Paul   Fri Mar 16, 2007 12:34 pm GMT
Hi there
I'd like to ask - anyone who is a native speaker of american english - a favour!!!

I found this poem on the Net and I think it would be really nice to work on it with my students in class. What I would like to ask you, then, is to record yourself reading this text and send it to my mailbox.
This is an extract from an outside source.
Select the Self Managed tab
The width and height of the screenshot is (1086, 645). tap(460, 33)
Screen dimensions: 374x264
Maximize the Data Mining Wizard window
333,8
It'll be great if there were more people interested in providing me with his or her own recording (just to be clear - I AM INTERESTED ONLY IN REAL AMERICAN ACCENT)

thanks in advance
here's my email address: pawel@skamet.com

and here's the poem:
---------------------
Dearest creature in creation,
Study English pronunciation.
I will teach you in my verse
Sounds like corpse, corps, horse, and worse.
I will keep you, Suzy, busy,
Make your head with heat grow dizzy.
Tear in eye, your dress will tear.
So shall I! Oh hear my prayer.

Just compare heart, beard, and heard,
Dies and diet, lord and word,
Sword and sward, retain and Britain.
(Mind the latter, how it's written.)
Now I surely will not plague you
With such words as plaque and ague.
But be careful how you speak:
Say break and steak, but bleak and streak;
Cloven, oven, how and low,
Script, receipt, show, poem, and toe.

Hear me say, devoid of trickery,
Daughter, laughter, and Terpsichore,
Typhoid, measles, topsails, aisles,
Exiles, similes, and reviles;
Scholar, vicar, and cigar,
Solar, mica, war and far;
One, anemone, Balmoral,
Kitchen, lichen, laundry, laurel;
Gertrude, German, wind and mind,
Scene, Melpomene, mankind.

Billet does not rhyme with ballet,
Bouquet, wallet, mallet, chalet.
Blood and flood are not like food,
Nor is mould like should and would.
Viscous, viscount, load and broad,
Toward, to forward, to reward.
And your pronunciation's OK
When you correctly say croquet,
Rounded, wounded, grieve and sieve,
Friend and fiend, alive and live.

Ivy, privy, famous; clamour
And enamour rhyme with hammer.
River, rival, tomb, bomb, comb,
Doll and roll and some and home.
Stranger does not rhyme with anger,
Neither does devour with clangour.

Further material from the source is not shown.